Study questions:
A. Reproduce word for word the part of the Kimberley cliff boronia article from "Boronia cremnophila, commonly" to "than the petals.".
B. According to the Kimberley cliff boronia article, in which journal was the first formal description of the species published?

Passage:
──────

Kimberley cliff boronia
- Conservation status: Priority One — Poorly Known Taxa (DEC)

Scientific classification
- Kingdom: Plantae
- Clade: Tracheophytes
- Clade: Angiosperms
- Clade: Eudicots
- Clade: Rosids
- Order: Sapindales
- Family: Rutaceae
- Genus: Boronia
- Species: B. cremnophila
- Binomial name: Boronia cremnophila R.L.Barrett, M.D.Barrett & Duretto

= Boronia cremnophila =

- Authority: R.L.Barrett, M.D.Barrett & Duretto
- Conservation status: P1

Species of flowering plant

Boronia cremnophila, commonly known as the Kimberley cliff boronia, is a plant in the citrus family, Rutaceae and is endemic to a small area in the Kimberley region of Western Australia. It is an erect or spreading shrub with both simple, and trifoliate leaves, and white sepals and petals, the sepals larger than the petals.

==Description==
Boronia cremnophila is an erect or spreading shrub that grows to about 80 cm high and 100 cm wide. It has both simple and trifoliate leaves but mostly trifoliate. The end leaflet is 6-18 mm long and 1.5-3 mm wide and the side leaflets are shorter. The flowers are white and are borne singly on a pedicel about 1 mm long. The four sepals are narrow triangular, white with pale green tips, 3.5-4.5 mm long and 1-1.5 mm wide, larger than the petals and hairy. The four petals are white with a pinkish base, 3-3.5 mm long and 0.5-1.0 mm wide and hairy. The eight stamens are hairy with those nearest the petals slightly longer than those near the sepals.

==Taxonomy and naming==
Boronia cremnophila was first formally described in 2015 by Russell Barrett, Matthew Barrett and Marco Duretto and the description was published in Nuytsia from a specimen collected near Mount Elizabeth Station. The specific epithet (cremnophila) is said to be derived from the Latin cremnos meaning 'cliff' and -philus 'loving', alluding to the cliff-dwelling habitat of this species. In classical and botanical Latin, scopulus is used for 'cliff'. Krēmnos (κρημνός) is the word for 'cliff' in ancient Greek.

==Distribution and habitat==
This boronia grows is only known from a few locations near the Mount Elizabeth Station homestead where it grows in vertical rock fissures on small sandstone cliffs.

==Conservation==
Boronia cremnophila is classified as "Priority One" by the Government of Western Australia Department of Parks and Wildlife, meaning that it is known from only one or a few locations which are potentially at risk.

──────

Data shown:

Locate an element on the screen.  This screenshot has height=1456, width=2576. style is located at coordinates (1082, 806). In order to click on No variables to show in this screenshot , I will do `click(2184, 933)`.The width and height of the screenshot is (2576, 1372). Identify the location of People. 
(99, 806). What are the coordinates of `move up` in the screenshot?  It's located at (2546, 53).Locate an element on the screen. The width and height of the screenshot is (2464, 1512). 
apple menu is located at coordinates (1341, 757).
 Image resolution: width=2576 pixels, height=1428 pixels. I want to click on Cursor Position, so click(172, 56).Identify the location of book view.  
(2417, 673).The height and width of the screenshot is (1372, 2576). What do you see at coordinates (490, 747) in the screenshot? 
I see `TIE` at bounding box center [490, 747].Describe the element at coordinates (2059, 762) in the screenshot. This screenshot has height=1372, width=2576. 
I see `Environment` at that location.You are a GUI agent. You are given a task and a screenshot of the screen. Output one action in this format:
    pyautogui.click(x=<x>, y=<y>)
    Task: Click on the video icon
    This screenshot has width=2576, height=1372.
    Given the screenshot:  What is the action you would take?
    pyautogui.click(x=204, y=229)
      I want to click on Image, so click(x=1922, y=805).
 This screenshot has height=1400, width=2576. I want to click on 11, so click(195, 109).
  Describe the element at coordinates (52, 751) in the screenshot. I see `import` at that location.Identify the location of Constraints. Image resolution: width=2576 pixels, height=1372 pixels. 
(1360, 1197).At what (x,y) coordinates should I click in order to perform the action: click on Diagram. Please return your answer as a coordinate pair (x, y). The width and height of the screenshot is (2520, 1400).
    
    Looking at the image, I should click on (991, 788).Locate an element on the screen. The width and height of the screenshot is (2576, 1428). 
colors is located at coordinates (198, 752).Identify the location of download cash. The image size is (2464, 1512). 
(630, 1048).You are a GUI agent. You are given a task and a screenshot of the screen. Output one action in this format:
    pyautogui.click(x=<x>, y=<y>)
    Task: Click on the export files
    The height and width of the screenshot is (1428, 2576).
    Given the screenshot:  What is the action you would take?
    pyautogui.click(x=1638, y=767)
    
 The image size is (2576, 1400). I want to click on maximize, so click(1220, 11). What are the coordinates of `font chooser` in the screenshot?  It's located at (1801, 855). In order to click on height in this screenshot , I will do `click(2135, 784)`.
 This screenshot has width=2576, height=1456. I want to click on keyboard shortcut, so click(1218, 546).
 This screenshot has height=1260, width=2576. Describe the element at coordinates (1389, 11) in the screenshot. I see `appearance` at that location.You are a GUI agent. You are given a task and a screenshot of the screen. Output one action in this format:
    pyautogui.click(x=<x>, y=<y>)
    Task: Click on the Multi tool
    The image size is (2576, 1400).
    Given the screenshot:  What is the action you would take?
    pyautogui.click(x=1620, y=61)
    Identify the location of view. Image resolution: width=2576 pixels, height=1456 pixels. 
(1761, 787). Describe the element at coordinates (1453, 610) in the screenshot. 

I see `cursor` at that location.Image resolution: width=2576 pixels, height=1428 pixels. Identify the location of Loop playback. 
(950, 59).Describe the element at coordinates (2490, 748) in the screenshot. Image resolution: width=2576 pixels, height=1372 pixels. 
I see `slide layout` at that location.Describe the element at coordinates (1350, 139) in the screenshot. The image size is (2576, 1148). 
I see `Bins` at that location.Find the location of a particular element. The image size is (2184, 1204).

──────

Task-by-task answers:
A.
Boronia cremnophila, commonly known as the Kimberley cliff boronia, is a plant in the citrus family, Rutaceae and is endemic to a small area in the Kimberley region of Western Australia. It is an erect or spreading shrub with both simple, and trifoliate leaves, and white sepals and petals, the sepals larger than the petals.

B. Nuytsia.